## WHAT THIS TASK INVOLVES
Reproduce everything from the line containing "1280x771 pixels. How" down to the line containing "Action: pos(76,271)", substituting "browser refresh icon" for "browser reload icon" and leaving the rest of those lines unchanged.
— START OF GIVEN RECORDS —
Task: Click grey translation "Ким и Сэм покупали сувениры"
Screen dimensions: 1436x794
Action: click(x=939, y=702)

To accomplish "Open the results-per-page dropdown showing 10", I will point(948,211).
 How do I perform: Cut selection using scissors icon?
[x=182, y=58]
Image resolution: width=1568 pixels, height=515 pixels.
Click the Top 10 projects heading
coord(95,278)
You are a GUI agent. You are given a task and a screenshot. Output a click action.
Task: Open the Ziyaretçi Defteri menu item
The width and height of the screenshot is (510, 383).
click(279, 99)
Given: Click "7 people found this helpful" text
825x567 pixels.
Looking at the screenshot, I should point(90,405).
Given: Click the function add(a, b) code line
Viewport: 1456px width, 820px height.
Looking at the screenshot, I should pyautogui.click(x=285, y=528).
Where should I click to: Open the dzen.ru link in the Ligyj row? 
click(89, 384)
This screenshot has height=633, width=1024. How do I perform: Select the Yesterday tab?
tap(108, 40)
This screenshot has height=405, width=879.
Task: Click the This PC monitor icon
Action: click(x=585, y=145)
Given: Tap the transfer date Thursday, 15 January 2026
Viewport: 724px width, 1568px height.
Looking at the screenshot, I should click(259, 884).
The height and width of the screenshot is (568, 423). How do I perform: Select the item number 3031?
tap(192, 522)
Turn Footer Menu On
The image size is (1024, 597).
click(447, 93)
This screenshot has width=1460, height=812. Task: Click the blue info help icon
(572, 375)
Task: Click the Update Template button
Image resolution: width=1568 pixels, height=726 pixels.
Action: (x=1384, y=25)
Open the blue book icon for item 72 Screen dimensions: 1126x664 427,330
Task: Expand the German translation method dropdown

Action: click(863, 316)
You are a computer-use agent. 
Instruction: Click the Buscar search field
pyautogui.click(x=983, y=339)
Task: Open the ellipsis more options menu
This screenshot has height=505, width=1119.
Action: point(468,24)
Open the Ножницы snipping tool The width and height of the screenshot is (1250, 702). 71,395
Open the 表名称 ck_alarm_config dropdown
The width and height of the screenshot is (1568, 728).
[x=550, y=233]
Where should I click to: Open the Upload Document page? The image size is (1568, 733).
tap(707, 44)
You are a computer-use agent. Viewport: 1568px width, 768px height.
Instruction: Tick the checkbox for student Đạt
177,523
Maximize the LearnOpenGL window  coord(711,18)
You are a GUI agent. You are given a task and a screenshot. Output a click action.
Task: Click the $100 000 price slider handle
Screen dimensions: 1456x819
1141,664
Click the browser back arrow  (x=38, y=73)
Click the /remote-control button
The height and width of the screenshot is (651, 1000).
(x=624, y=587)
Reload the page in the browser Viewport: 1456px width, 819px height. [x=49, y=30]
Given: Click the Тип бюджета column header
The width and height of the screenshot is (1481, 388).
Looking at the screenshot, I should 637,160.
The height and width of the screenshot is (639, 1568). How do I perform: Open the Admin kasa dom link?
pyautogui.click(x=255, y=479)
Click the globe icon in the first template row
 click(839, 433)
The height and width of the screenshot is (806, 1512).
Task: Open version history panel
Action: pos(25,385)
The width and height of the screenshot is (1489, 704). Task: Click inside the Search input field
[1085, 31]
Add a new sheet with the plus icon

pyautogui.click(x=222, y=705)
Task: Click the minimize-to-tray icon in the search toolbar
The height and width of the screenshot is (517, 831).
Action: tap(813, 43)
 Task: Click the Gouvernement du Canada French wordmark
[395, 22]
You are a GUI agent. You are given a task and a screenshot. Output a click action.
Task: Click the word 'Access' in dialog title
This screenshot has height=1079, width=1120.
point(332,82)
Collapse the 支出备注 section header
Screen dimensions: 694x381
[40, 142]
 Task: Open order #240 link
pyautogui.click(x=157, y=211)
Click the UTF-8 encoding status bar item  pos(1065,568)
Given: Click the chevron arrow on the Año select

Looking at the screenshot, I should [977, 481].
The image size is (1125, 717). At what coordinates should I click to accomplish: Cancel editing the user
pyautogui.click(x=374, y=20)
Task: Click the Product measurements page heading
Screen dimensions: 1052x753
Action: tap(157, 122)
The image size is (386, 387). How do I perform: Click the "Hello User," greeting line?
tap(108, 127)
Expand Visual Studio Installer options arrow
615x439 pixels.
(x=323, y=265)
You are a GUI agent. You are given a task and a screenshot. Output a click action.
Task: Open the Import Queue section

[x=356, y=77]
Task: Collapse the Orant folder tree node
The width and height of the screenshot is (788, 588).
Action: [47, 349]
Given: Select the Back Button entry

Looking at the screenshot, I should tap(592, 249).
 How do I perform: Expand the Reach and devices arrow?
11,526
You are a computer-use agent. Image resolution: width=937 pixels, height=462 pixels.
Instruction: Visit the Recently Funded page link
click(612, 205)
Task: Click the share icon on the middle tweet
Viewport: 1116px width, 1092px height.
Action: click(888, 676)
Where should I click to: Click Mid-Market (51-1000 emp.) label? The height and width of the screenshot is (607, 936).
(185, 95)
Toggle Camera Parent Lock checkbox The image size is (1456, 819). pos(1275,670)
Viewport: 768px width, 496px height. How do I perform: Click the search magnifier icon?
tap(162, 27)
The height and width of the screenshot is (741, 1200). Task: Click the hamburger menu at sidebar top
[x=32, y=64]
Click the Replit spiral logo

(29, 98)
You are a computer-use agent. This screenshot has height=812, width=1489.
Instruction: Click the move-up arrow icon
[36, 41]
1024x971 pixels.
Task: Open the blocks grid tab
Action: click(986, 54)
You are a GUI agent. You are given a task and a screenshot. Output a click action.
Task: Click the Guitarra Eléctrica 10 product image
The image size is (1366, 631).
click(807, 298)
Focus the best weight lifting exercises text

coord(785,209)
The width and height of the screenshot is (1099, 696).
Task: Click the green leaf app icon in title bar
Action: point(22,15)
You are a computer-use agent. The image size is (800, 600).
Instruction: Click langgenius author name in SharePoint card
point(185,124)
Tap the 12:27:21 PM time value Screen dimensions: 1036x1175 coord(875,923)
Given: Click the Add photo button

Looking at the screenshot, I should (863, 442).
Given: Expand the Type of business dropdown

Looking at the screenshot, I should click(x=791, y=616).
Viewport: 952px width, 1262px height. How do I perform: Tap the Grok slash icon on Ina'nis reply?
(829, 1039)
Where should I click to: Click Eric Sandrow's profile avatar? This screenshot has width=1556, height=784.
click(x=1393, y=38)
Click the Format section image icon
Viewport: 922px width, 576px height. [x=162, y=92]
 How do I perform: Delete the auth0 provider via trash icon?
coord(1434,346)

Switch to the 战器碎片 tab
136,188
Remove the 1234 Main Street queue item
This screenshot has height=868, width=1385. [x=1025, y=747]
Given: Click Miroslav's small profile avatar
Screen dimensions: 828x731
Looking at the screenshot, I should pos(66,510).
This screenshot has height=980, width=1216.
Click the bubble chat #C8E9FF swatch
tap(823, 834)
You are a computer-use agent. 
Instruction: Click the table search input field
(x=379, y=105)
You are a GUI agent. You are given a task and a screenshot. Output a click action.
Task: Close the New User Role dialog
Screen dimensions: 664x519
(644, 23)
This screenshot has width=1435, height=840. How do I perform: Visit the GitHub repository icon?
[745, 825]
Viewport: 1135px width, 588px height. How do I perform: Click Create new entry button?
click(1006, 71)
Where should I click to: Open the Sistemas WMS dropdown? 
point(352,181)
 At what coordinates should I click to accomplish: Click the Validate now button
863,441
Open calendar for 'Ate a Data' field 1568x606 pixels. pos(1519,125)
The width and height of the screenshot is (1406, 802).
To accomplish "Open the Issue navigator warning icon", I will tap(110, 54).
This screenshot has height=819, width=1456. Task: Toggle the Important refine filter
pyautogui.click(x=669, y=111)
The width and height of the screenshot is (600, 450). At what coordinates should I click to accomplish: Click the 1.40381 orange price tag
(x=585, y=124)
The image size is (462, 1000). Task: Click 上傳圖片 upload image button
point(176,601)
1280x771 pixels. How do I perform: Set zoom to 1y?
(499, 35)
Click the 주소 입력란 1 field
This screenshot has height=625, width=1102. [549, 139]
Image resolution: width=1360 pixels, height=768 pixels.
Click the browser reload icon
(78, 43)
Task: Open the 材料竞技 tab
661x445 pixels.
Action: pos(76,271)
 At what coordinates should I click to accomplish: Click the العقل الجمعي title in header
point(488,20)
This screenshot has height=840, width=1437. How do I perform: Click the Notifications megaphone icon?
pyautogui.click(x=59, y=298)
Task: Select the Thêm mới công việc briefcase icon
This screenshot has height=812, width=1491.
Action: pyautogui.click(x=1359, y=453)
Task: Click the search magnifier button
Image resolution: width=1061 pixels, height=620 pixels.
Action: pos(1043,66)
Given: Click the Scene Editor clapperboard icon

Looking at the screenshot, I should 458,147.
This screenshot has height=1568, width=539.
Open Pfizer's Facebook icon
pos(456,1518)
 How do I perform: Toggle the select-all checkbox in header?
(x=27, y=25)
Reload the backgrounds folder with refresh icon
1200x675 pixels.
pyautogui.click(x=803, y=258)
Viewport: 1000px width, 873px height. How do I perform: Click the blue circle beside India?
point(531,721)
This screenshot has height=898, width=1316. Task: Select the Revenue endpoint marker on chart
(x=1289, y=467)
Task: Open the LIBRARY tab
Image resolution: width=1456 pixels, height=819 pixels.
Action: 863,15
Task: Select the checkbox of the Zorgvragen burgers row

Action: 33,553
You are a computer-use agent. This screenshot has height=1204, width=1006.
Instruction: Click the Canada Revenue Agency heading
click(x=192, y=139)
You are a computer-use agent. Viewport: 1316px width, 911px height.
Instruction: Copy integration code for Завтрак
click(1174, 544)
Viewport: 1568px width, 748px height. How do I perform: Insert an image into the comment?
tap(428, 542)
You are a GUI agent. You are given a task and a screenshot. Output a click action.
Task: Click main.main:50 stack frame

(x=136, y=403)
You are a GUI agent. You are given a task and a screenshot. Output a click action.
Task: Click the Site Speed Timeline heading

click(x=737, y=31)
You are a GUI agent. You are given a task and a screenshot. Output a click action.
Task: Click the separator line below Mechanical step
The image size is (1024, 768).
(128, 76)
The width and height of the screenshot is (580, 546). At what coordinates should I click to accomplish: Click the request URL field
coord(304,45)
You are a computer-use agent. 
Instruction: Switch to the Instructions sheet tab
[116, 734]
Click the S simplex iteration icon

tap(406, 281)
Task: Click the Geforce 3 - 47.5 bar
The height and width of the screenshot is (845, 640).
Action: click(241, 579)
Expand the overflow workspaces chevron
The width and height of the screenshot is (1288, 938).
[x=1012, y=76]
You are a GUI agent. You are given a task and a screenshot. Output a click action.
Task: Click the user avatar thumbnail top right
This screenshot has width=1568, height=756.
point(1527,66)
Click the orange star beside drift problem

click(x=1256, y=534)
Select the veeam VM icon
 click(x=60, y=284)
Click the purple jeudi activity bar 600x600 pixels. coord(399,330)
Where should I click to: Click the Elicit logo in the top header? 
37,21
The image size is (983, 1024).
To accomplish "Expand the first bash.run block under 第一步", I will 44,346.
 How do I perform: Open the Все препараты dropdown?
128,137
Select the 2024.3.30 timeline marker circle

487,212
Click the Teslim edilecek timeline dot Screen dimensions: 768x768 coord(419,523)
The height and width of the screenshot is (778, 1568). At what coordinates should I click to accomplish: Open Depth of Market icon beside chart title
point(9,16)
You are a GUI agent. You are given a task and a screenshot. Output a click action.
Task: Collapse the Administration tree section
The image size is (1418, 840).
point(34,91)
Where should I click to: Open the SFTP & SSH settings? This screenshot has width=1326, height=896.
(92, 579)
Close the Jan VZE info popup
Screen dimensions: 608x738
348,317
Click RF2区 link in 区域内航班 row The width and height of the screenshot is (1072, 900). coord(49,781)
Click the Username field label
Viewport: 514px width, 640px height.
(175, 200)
— END OF GIVEN RECORDS —
## WRITTEN RESPONSE
1280x771 pixels. How do I perform: Set zoom to 1y?
(499, 35)
Click the 주소 입력란 1 field
This screenshot has height=625, width=1102. [549, 139]
Image resolution: width=1360 pixels, height=768 pixels.
Click the browser refresh icon
(78, 43)
Task: Open the 材料竞技 tab
661x445 pixels.
Action: pos(76,271)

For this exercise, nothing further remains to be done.